「優秀な人間とは・・・人を殺せる人間のことです」
ひどく誤解されそうな文言。別に武道部だから、その気になれば人を殺せるだけの技術と身体能力を身につけろということではなくて、実務運営上のもっと抽象的な話である。
例えば、兵隊は命じられれば人を殺さねばならない。死刑執行に携わる刑務官でもよい。職務で人を殺す人間とて、よほどの異常者を除けば、誰も好き好んで人を殺すわけではない。誰だって殺したくはない。社会に於いて、あるいは組織に於いて、人を殺す必要があるとされる場合に於いては、人は殺人そのものを否定はしなくても(あるいは賞賛しても)、自分では殺したくはない。
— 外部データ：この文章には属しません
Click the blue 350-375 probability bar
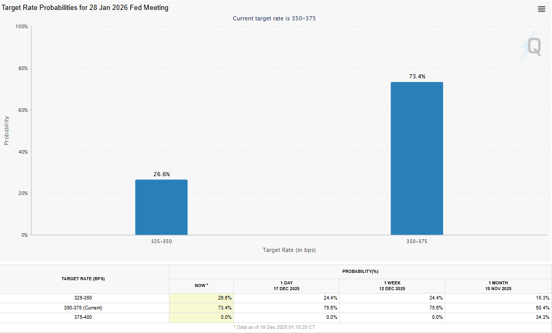This screenshot has width=552, height=333. tap(416, 158)
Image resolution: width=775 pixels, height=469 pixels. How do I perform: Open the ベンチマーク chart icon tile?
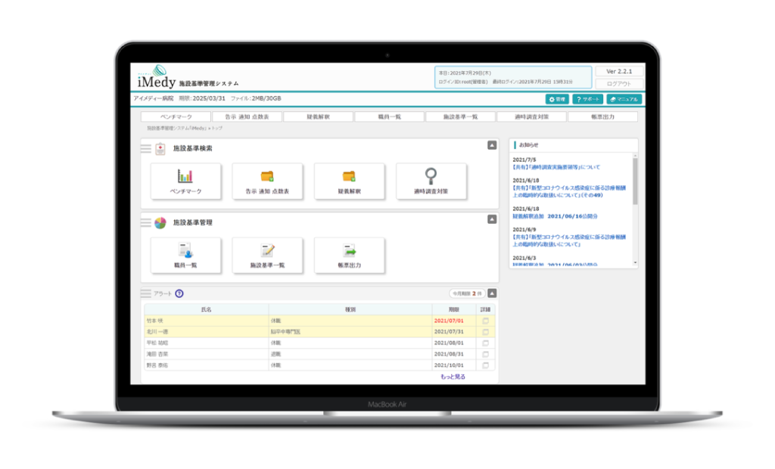coord(185,182)
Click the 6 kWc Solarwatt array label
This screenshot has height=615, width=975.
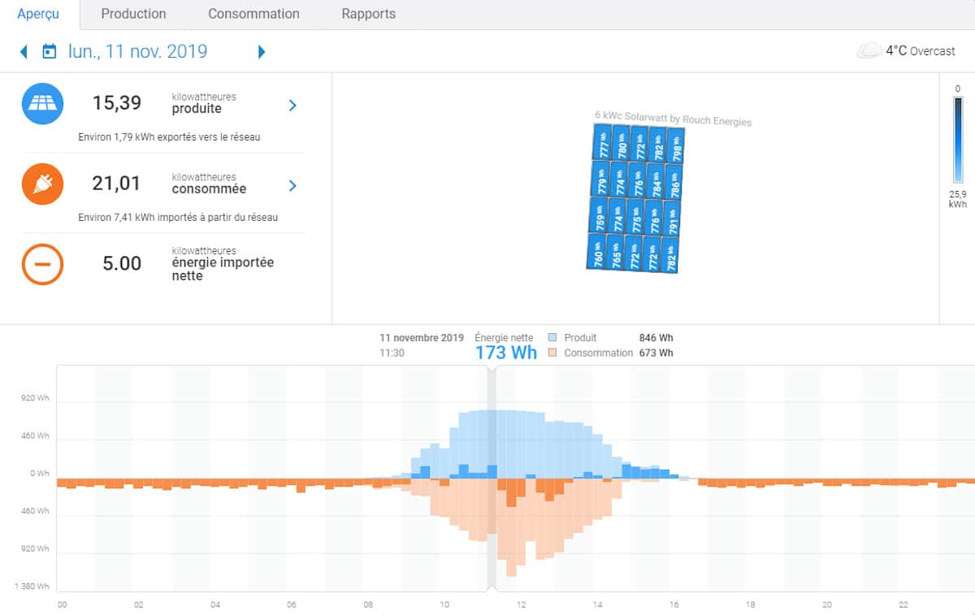coord(673,119)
そこに於いて、人を殺せる人間が優秀な人間だ、ということである。
まだ誤解を招く。
より簡単に言えば、誰だって楽をしたい。苦労もしたくない。嫌な思いもしたくはない。それでも、必要ならば敢えてそれをやるのが優秀な人間だ、ということである。もちろん本来「優秀」というのは、能力のことを指す。兵士ならば射撃や格闘、兵器・車両の保守整備能力−すなわち人を殺すための能力そのものの優劣をもって、「優秀」とされる。
だけれども、それ以前の段階というものがある。会社だろうと、軍隊だろうと、大学の運動部だろうと、まず楽をしたい、苦労や責任を背負いたくないというのが人情。そこに於いて、とことんサボる術や努力しているそぶりばかり研鑽し、組織のため、社会のためには何ら自己の役割を果たそうとしない人間というのは、少なくないのではなかろうか。ま、寝ててもマジメにやっても、楽しても泥かぶっても、給料が同じで評価もされないというのならば、楽を極めるというのもよかろう。しかし、その影では必ず、組織や社会が存立していくためには、必ず誰かが必要な努力をしている。楽をしても給料が出て、誰も屋台骨を支えようとしなくて潰れてもいいのならば、別に楽をしてもよかろう。しかし、給料をもらうためであれ、社会的使命であれ、居場所として楽しいということであれ、組織を潰したくないのならば、存立のために働いてしかるべきである。その意思そのものがない人間が多い中で、何のためであろうと動機はさておき、意思を強烈にもった人間こそが、まず「優秀」と評される資格の第一歩を持つ。
学生サークルとて、会計・人事などの管理部門に於いては小さないい加減な会社よりもよほどシステマティックに制度化されている場合がある。そこに於いては、人は最小限の責任配分で社会参画ができ、責任もある程度果たせる。しかし、そうした責任分配の制度がない乱世の時代。ここに於いて、楽を決め込んで誰かがなんとかするのを待つか。それとも英雄として立つか。それが人間としての成長や人望の獲得に於いて、多大なる分岐点となることであろう。